WHAT THE EXERCISE ASKS — Retype every line of the material below word for word, leaving out the pictures.

Entries on locating words and elements
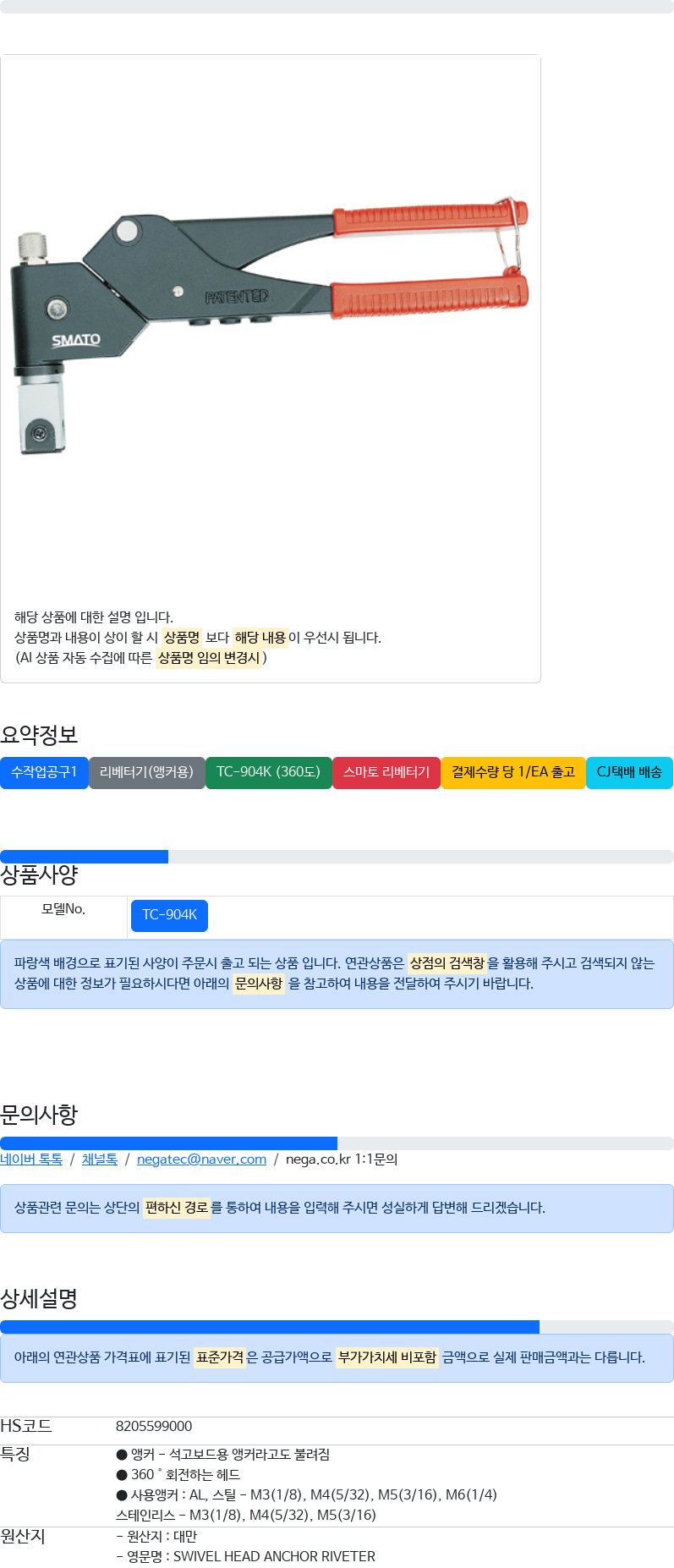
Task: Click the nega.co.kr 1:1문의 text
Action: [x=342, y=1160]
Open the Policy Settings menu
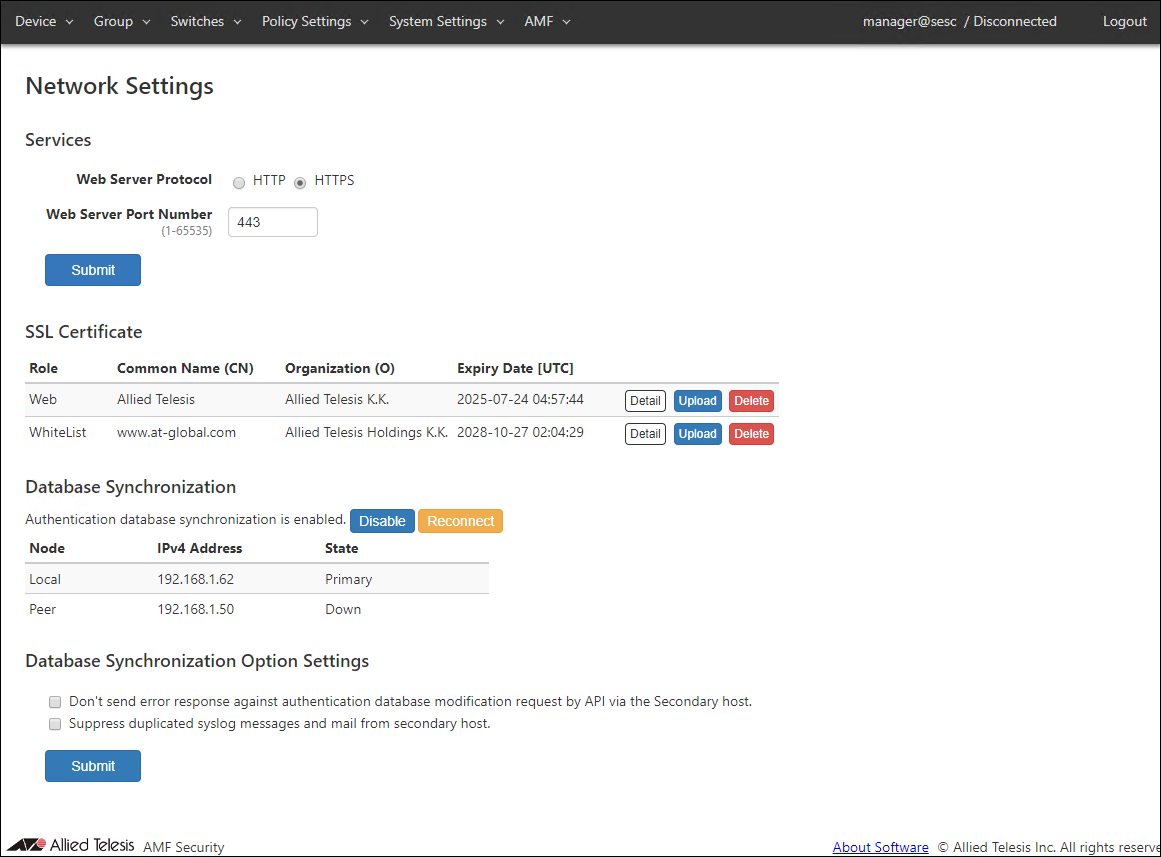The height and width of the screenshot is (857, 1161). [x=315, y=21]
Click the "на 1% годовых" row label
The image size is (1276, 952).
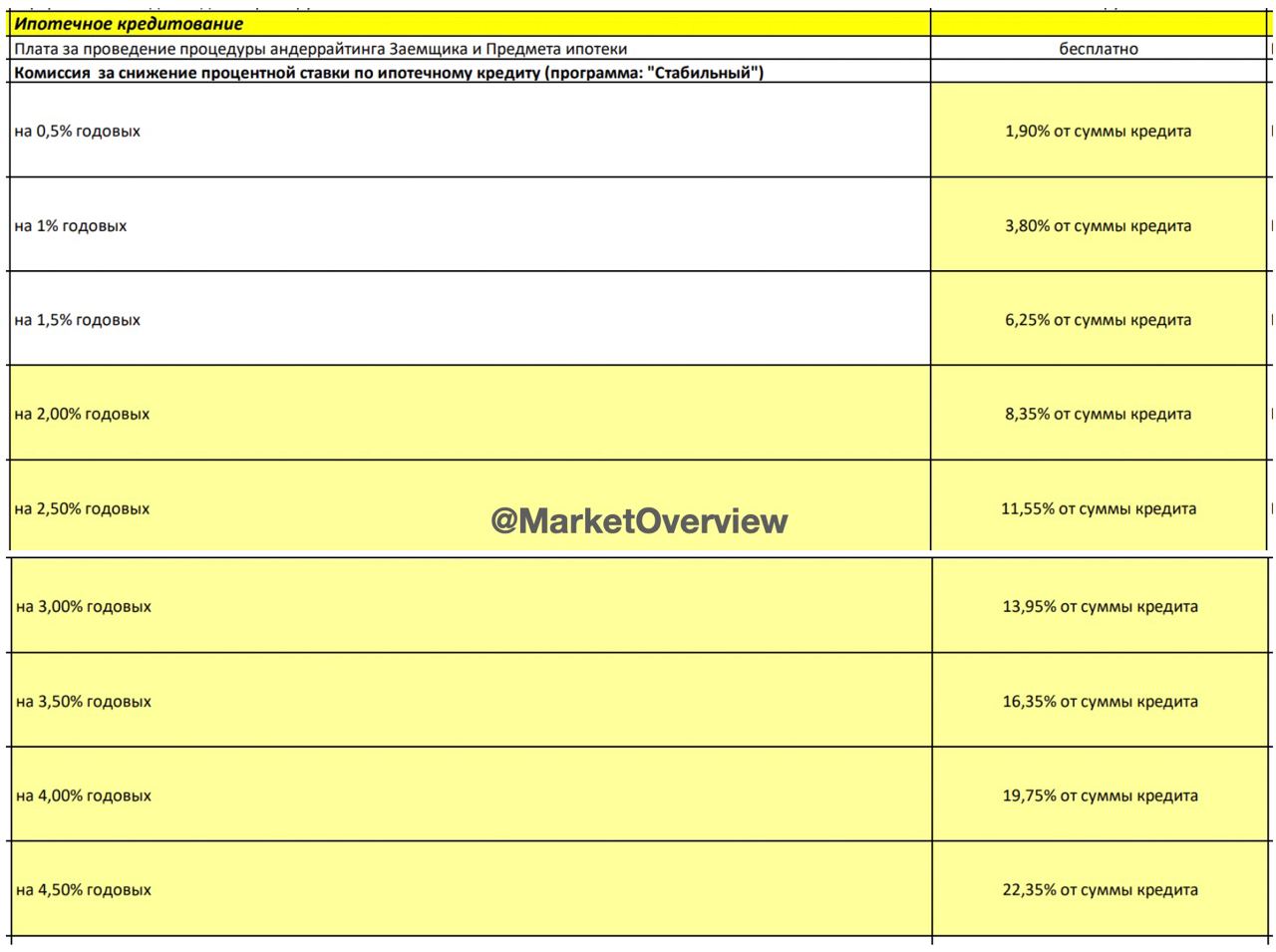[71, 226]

CORRECT OUTPUT —
Task: Click the nega.co.kr 1:1문의 text
Action: [x=342, y=1160]
Open the Policy Settings menu
The height and width of the screenshot is (857, 1161). [x=315, y=21]
Click the "на 1% годовых" row label
The image size is (1276, 952).
[71, 226]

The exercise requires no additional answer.